Collected data:
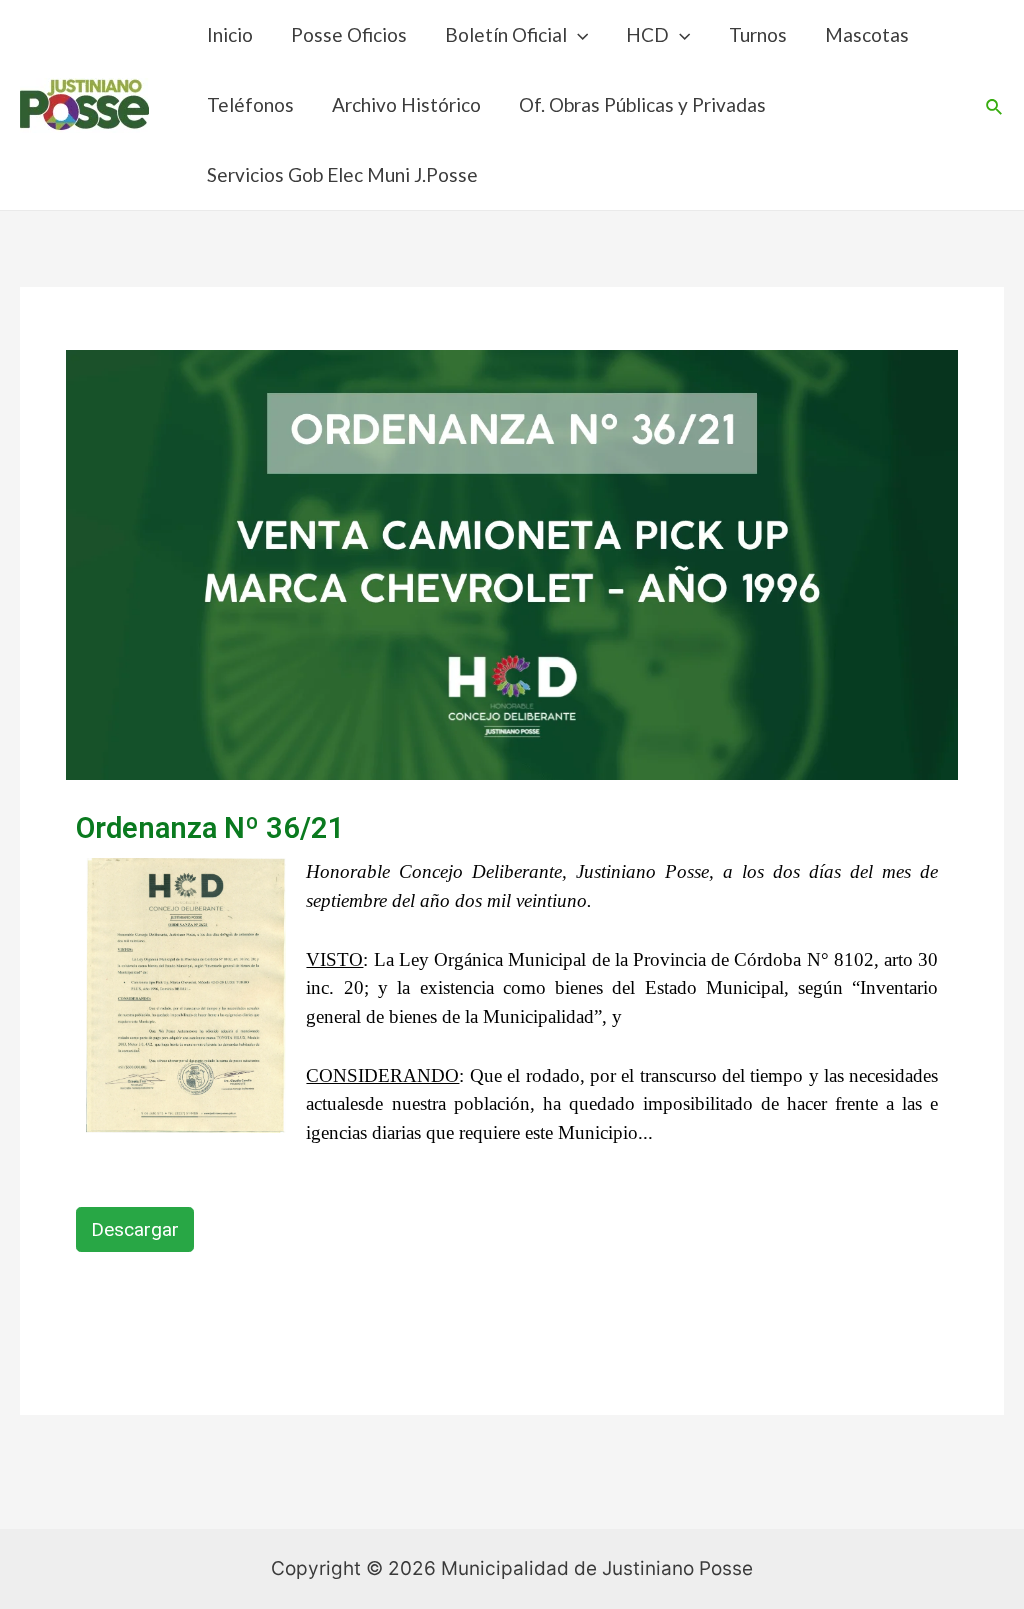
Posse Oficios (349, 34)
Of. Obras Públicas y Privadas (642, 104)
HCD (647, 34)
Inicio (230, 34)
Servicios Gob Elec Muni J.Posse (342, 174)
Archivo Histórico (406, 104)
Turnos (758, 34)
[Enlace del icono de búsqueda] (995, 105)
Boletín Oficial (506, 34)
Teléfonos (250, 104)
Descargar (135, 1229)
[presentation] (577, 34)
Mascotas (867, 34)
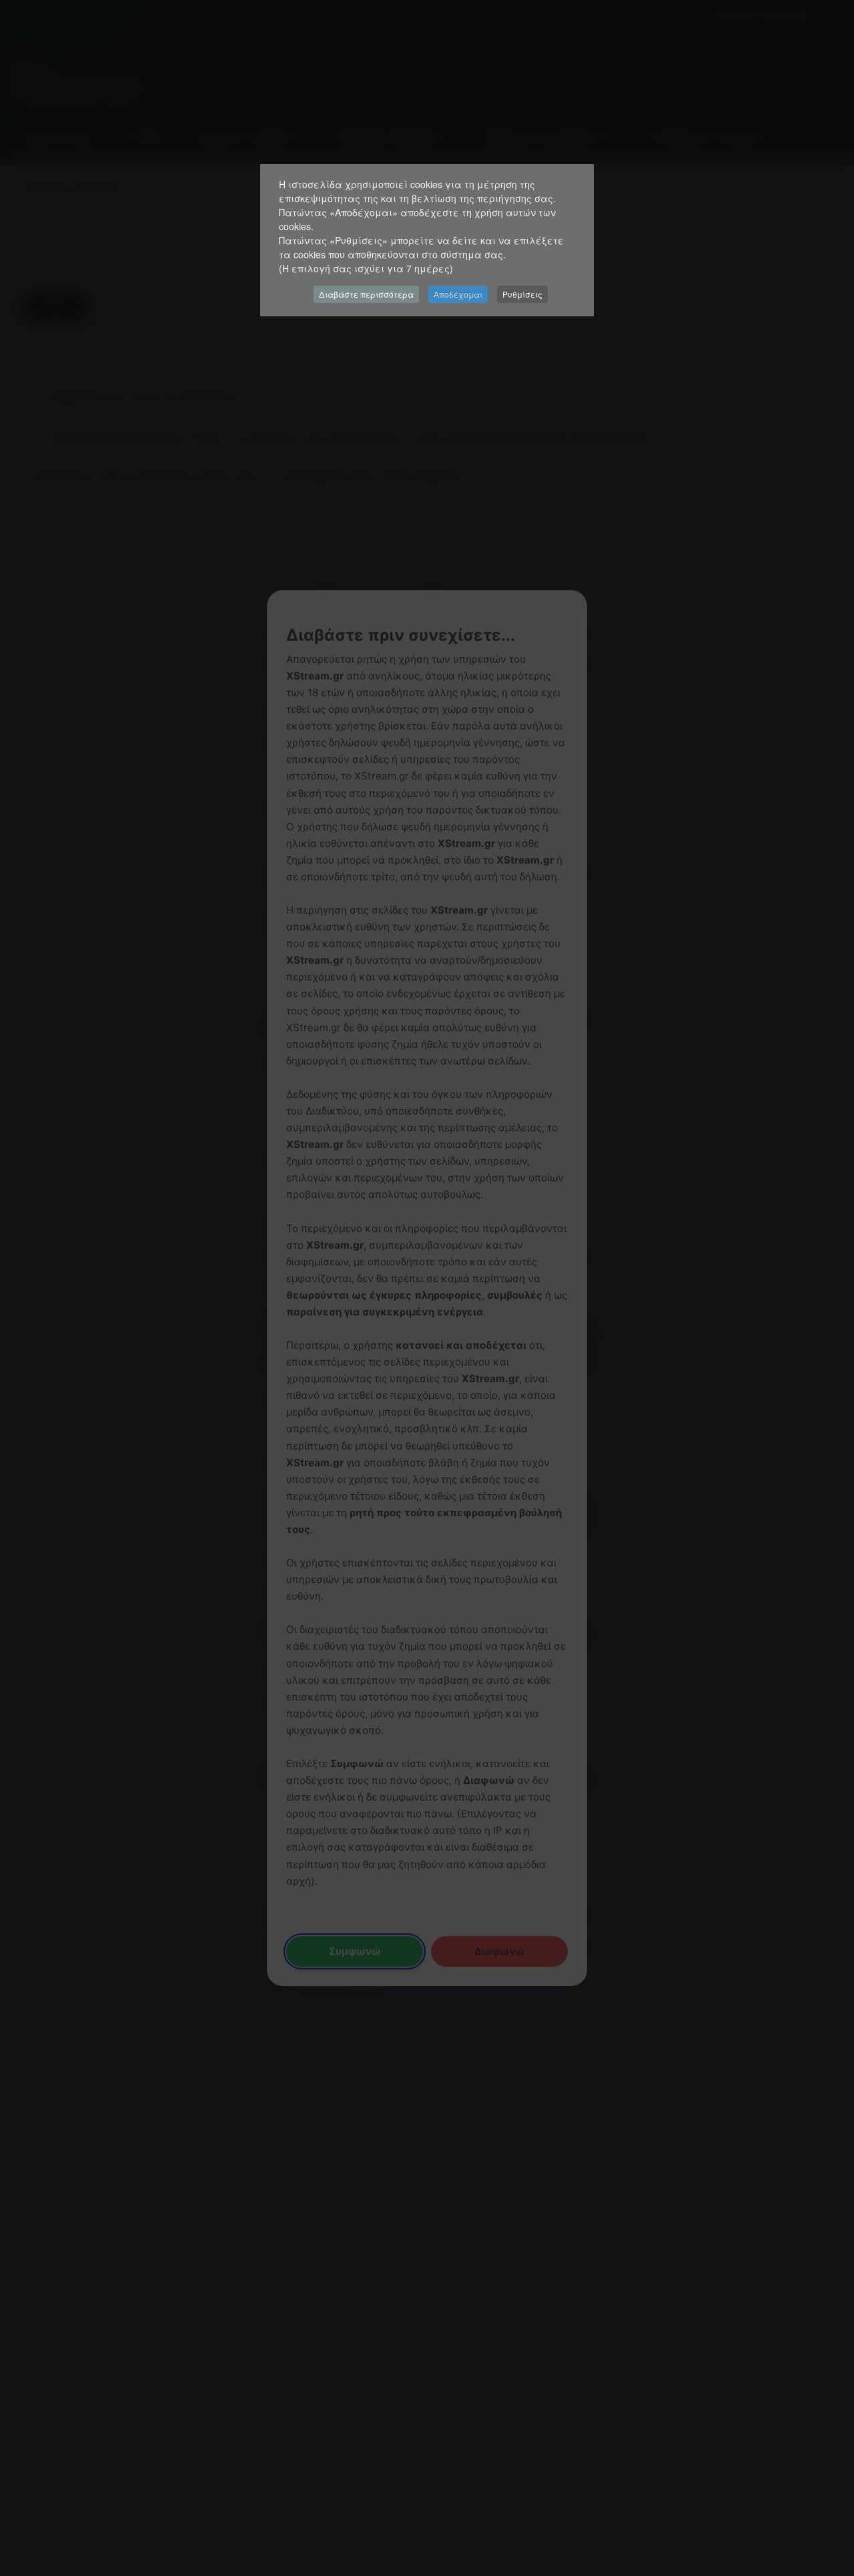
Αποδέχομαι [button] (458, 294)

**About this task**
Leave out every picture and transcribe the remaining entries exactly.

**Answer space**
Posse Oficios (349, 34)
Of. Obras Públicas y Privadas (642, 104)
HCD (647, 34)
Inicio (230, 34)
Servicios Gob Elec Muni J.Posse (342, 174)
Archivo Histórico (406, 104)
Turnos (758, 34)
[Enlace del icono de búsqueda] (995, 105)
Boletín Oficial (506, 34)
Teléfonos (250, 104)
Descargar (135, 1229)
[presentation] (577, 34)
Mascotas (867, 34)
Αποδέχομαι [button] (458, 294)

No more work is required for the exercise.